The squatters were campaigning for the area to be turned into an officially authorized agrarian land-reform settlement. According to unconfirmed reports, military police were attempting to evict the settlers at the behest of a man claiming to own the land. The police were reportedly acting without a judicial order. The action ended with one confirmed death, a member of the military police. Some witnesses say there were three other victims, all landless workers.
Four days earlier, four people are believed to have been killed in Seringal São Domingos, in Ponta do Abunã, a remote area in the Lábrea municipal district near the intersection of the borders of Acre, Amazonas and Rondônia states, about 150 kilometers upstream from the Jirau hydroelectric dam. Landless movement squatters, likely traumatized by the violence, remain too afraid to speak openly, but it is believed that many other people remain missing.
According to information provided by the Military Police, four hooded and armed men arrived in Seringal São Domingos and told the families living there they must leave their homes. The squatters' leader, Nemis Machado de Oliveira, 53, was reportedly shot dead. The gunmen then expelled the other squatters, firing shots in the air and burning their homes.
Since 2016, about 140 families have been living in Seringal São Domingos, an old rubber plantation, surviving on rubber tapping and subsistence farming.
The region has a long history of conflict, involving land-grabbers, farmers, and loggers. One of the most notorious murders occurred in May 2011 when Adelino Ramos, known as Dinho—a leader of the Landless Peasant Movement (Movimento dos Sem Terra, or MST)—was murdered while selling vegetables he had grown in his settlement, which was officially recognized by the National Institute of Colonization and Agrarian Reform (INCRA). Dinho had survived the 1995 Corumbiara massacre, when eight people were killed and hundreds wounded. At the time of his murder, Dinho was active in denouncing illegal loggers along the Acre-Amazonas-Rondônia frontier.

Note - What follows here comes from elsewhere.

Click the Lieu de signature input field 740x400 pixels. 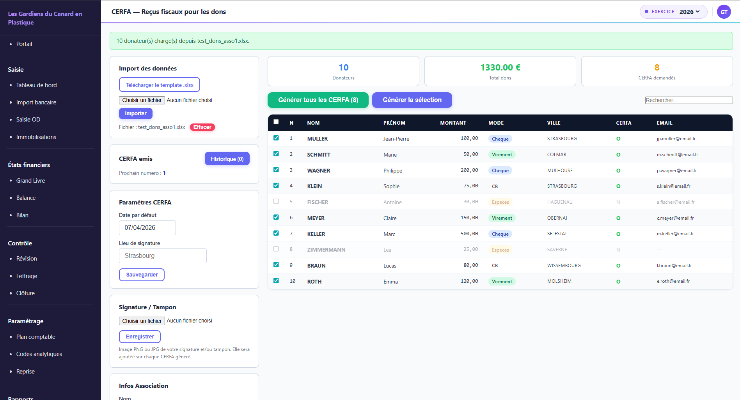[163, 256]
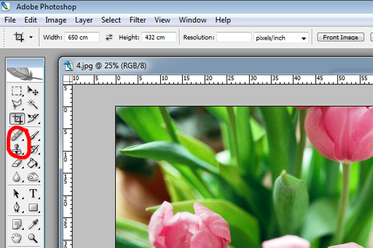373x248 pixels.
Task: Click the Front Image button
Action: click(x=340, y=37)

Suspect named in Dilma Ferreira Silva slaying
These two new cases, which may ultimately yield a far greater death toll, follow another massacre the previous month. On March 22, Dilma Ferreira Silva, a social leader with the Movement of People Affected by Dams (MAB), her husband, and a friend, were killed by hooded motorcyclists in the Baião municipal district about 60 kilometers from the Tucuruí dam in Pará state. They were assassinated inside the family home; Dilma had her throat slit after watching her husband and friend killed.
Two days later three burnt bodies were found on a cattle ranch just 14 kilometers from the Salvador Allende settlement where Dilma and the other two victims lived. The three new victims were identified as Marlete da Silva Oliveira and Raimundo de Jesus Ferreira, who looked after the ranch, and Venilson da Silva Santos, who worked there as a tractor driver.

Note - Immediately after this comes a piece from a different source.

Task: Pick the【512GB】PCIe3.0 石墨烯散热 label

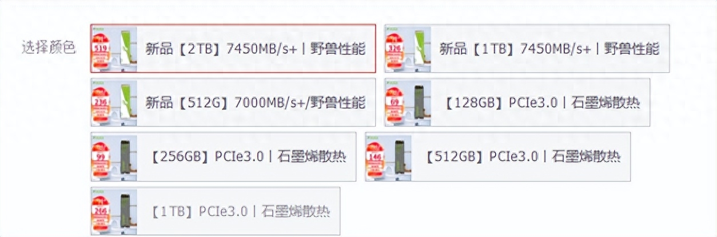Action: coord(523,157)
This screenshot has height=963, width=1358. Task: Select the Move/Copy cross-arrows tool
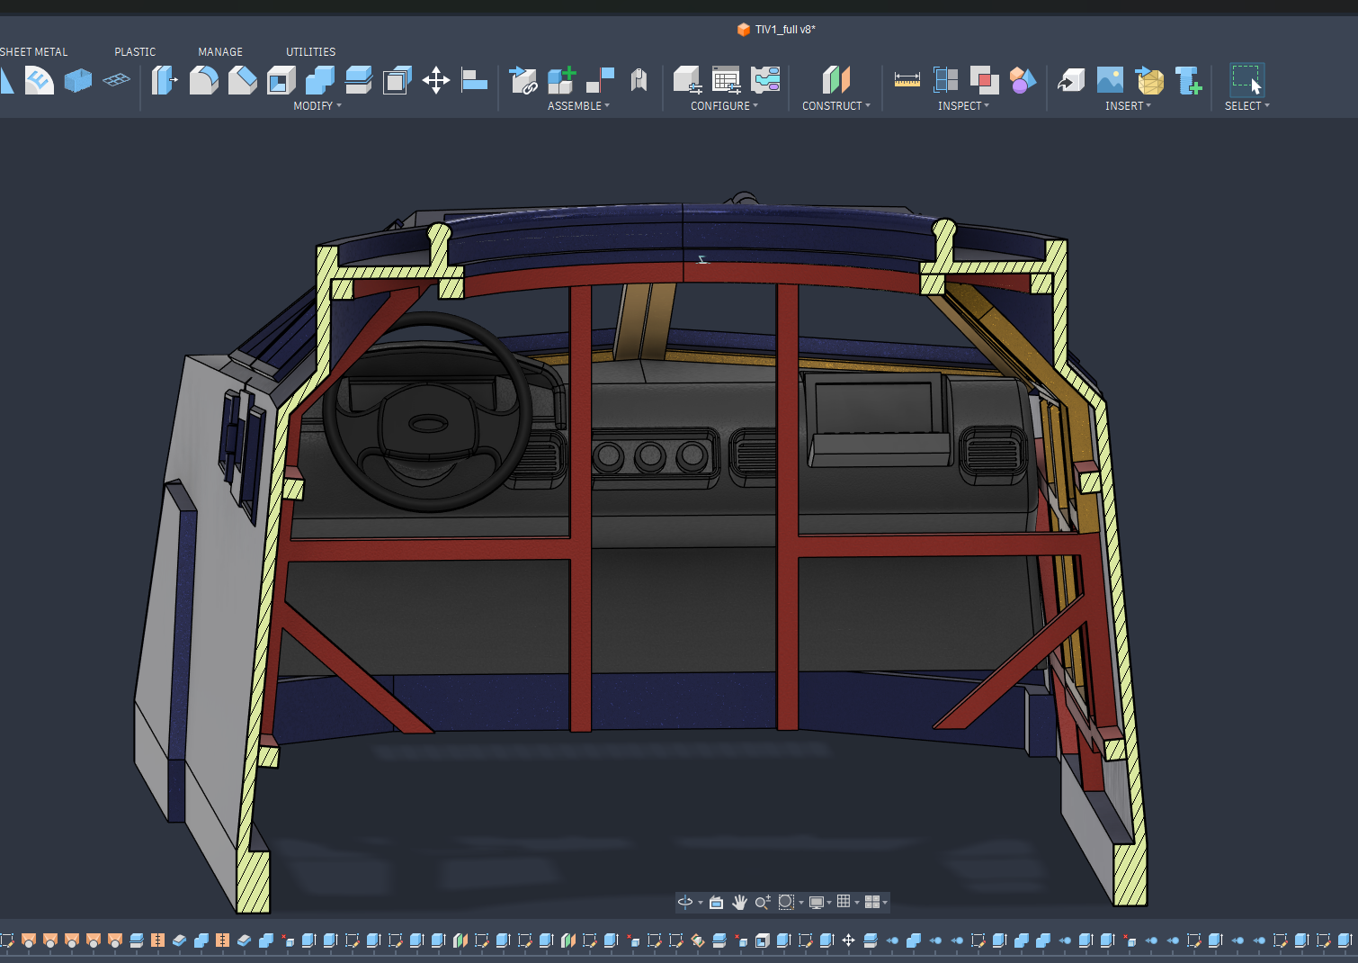click(436, 80)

The man alleged to have organized both sets of killings is Fernando Ferreira Rosa Filho, known as Fernandinho, who has a reputation locally as a dangerous bandit. He is now being investigated by police with respect to all six execution-style killings. The Pastoral Land Commission, which monitors rural violence, considers the two incidents to be part of the same massacre, largely because of the alleged involvement of Fernandinho in both.
According to the police, witnesses said that the three ranch employees were considering taking legal action against their employer for not respecting their labor rights. The ranch owner has also been accused of building a clandestine landing strip to facilitate drug trafficking. According to the Secretariat of Public Security and Social Defense in Pará state, the crimes are being investigated as "executions," but police have not established the motive or found the killers—as is typical in such attacks in the Amazon. (Mongabay, April 8)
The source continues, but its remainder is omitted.